▸ Document excerpt:
╭──

James Cridland

BBC Radio 4 long-wave closes down

Droitwich on a radio dial

Above: an old radio dial, photographed by me in Turin, Italy, in 2011, with “Droitwich” highlighted.

BBC Radio 4 Long Wave 198 closed down early in the morning on 27th June, from Droitwich, Westerglen and Burghead. Here’s a decent recording on YouTube. It’s been replaced with a repeating information loop (which, curiously, says it’s available “through your digital television, including Freely”, but neglecting to mention Freeview, Freesat or Sky). It was the last of the Western European broadcasters to leave, and almost all broadcasters using LW have now vacated the band. All that remains are state-owned radio stations from Mongolia, Poland, Algeria, Morocco and Romania.

You’ll see plenty of comments about the coverage of BBC Radio 4 LW; but fewer comments about how many people actually owned a radio set capable of picking it up; I’ve yet to discover any proper research about that, or data about the number of short-wave receivers either. Certainly in my last ten years in the UK, I didn’t own anything capable of picking LW up. An emergency broadcaster is only fulfilling that purpose if it’s broadcasting to people who own the equipment to receive it.

  • If the future is internet radio (it’s not really the present), the Choyong A8W internet radio looks interesting: incredibly well specced for apparently £29 according to this YouTube review. I can’t find it at anywhere near that price; the cheapest I can find is AUD $93 (£48); and, as someone comments on the YouTube review, if Choyong disappears tomorrow, so will your internet radio service. Still, it’s wifi but also accepts a SIM card (!), and has voice-activated searches. A written review is here. It looks to have been available for over a year.

RCS

Classifieds

  • Supercharge your radio show with world-class prep: the right show prep delivered to you on time, EVERY day, without fail. Grab a £1 week-long trial of Show Prep and stop chasing round looking for things to use on your show, running out of time before the show, and trying to sight-read the newspapers!

╰──

▸ What you need to do: In the post about BBC Radio 4 long-wave closing down, which transmitter sites did BBC Radio 4 Long Wave 198 close down from?

▸ Given information:
╭──

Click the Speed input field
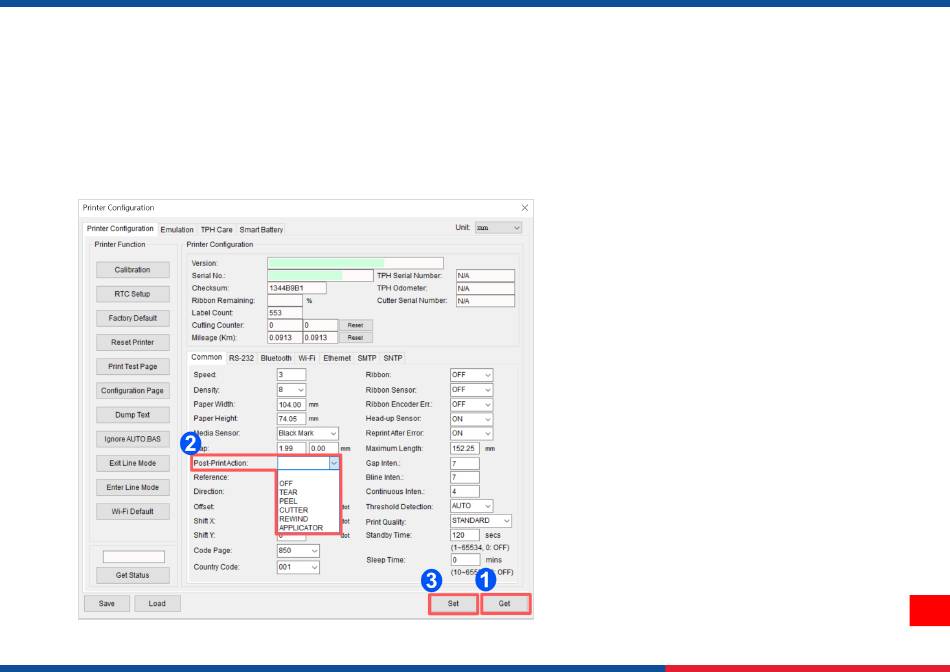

╰──

▸ Solution to the problem: Droitwich, Westerglen and Burghead.